◆ **PROVIDED TEXT**:
↓
State of New York Supreme Court, Appellate Division Third Judicial Department


July 2, 2009

MICHAEL J. PRONTI, DOING BUSINESS AS BEST CONSTRUCTION COMPANY, APPELLANT,
v.
CHRISTOS I. GRIGORIOU, AS EXECUTOR OF THE ESTATE OF CHRYSANTHE GRIGORIOU, DECEASED, RESPONDENT.

The opinion of the court was delivered by: Peters, J.

MEMORANDUM AND ORDER

Calendar Date: June 1, 2009

Before: Mercure, J.P., Peters, Malone Jr., Stein and Garry, JJ.

Appeal from an order of the Supreme Court (O'Shea, J.), entered March 10, 2009 in Chemung County, which, among other things, denied plaintiff's motion to compel discovery.

The underlying facts are set out in more detail in our decision on a previous appeal (49 AD3d 1135 [2008]). Briefly put, plaintiff commenced this action when Chrysanthe Grigoriou refused to pay $500 in cleanup fees associated with certain home improvement work.*fn1 Grigoriou counterclaimed, arguing that the work was performed in an unworkmanlike manner. Plaintiff now appeals from an order which, among other things, denied his motion to compel a response to discovery demands and granted defendant's cross motion for sanctions against plaintiff.
↑
◆ **COLLECTED MATERIAL**:
↓
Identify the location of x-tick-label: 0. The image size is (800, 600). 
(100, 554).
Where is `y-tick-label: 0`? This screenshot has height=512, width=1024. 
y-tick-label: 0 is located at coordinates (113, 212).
↑
◆ **WORK ITEM A**: In the appellate court opinion, how much in cleanup fees did Chrysanthe Grigoriou refuse to pay?
◆ **WORK ITEM B**: Carry on the appellate court opinion in Pronti v. Grigoriou from the point where it stops.

◆ **RESPONSE BOX A**: $500

◆ **RESPONSE BOX B**:
We affirm. Dealing with plaintiff's motion to compel, Grigoriou executed a certificate of completion indicating that she had examined the contracted-for work and found that it had been satisfactorily completed, but subsequently claimed that she had not inspected the work herself. Plaintiff sought discovery of Grigoriou's medical records in an effort to document alleged mobility issues which made it difficult for her to perform that inspection. With regard to defendant's counterclaim, the issue is whether the improvement work was done in a skillful and workmanlike manner (see Lino del Zotto & Son Bldrs. v Colombe, 216 AD2d 778, 779 [1995]). Accordingly, the only conceivably relevant question regarding Grigoriou's alleged inspection of the work is whether it occurred, regardless of why it may not have. Given plaintiff's failure to show that Grigoriou placed her medical condition in controversy, Supreme Court properly denied his motion (see King v Salvation Army, 240 AD2d 473 [1997]; Robinson v Meca, 214 AD2d 246, 248 [1995]).

Turning to the issue of sanctions, Supreme Court was empowered to sanction plaintiff for frivolous conduct, which includes conduct "undertaken primarily to delay or prolong the resolution of the litigation, or to harass or maliciously injure another" (22 NYCRR 130-1.1 [c] [2]). It is generally true that the "[r]efusal to meaningfully participate in settlement discussions cannot be defined as frivolous conduct," even if that refusal is unreasonable or motivated by bad faith (Valdez v Cibulski, 171 Misc 2d 49, 50 [1996], affd 248 AD2d 707 [1998], lv denied 92 NY2d 808 [1998]). Although plaintiff may not ultimately succeed in recovering costs and disbursements, we cannot say that his refusal to settle absent payment of those demanded sums constituted sanctionable conduct. Nevertheless, the record is replete with other instances of plaintiff's delaying and harassing conduct, including the motion to compel addressed above and his obstructive behavior in both failing to initially appear for, and his conduct while at, his deposition (see Hughes v Farrey, 48 AD3d 385, 385 [2008]; Harley v Druzba, 169 AD2d 1001, 1002-1003 [1991]). Under those circumstances, Supreme Court did not abuse its discretion in sanctioning plaintiff (see Ireland v GEICO Corp., 2 AD3d 917, 919 [2003]).

Mercure, J.P., Malone Jr., Stein and Garry, JJ., concur.

ORDERED that the order is affirmed, without costs.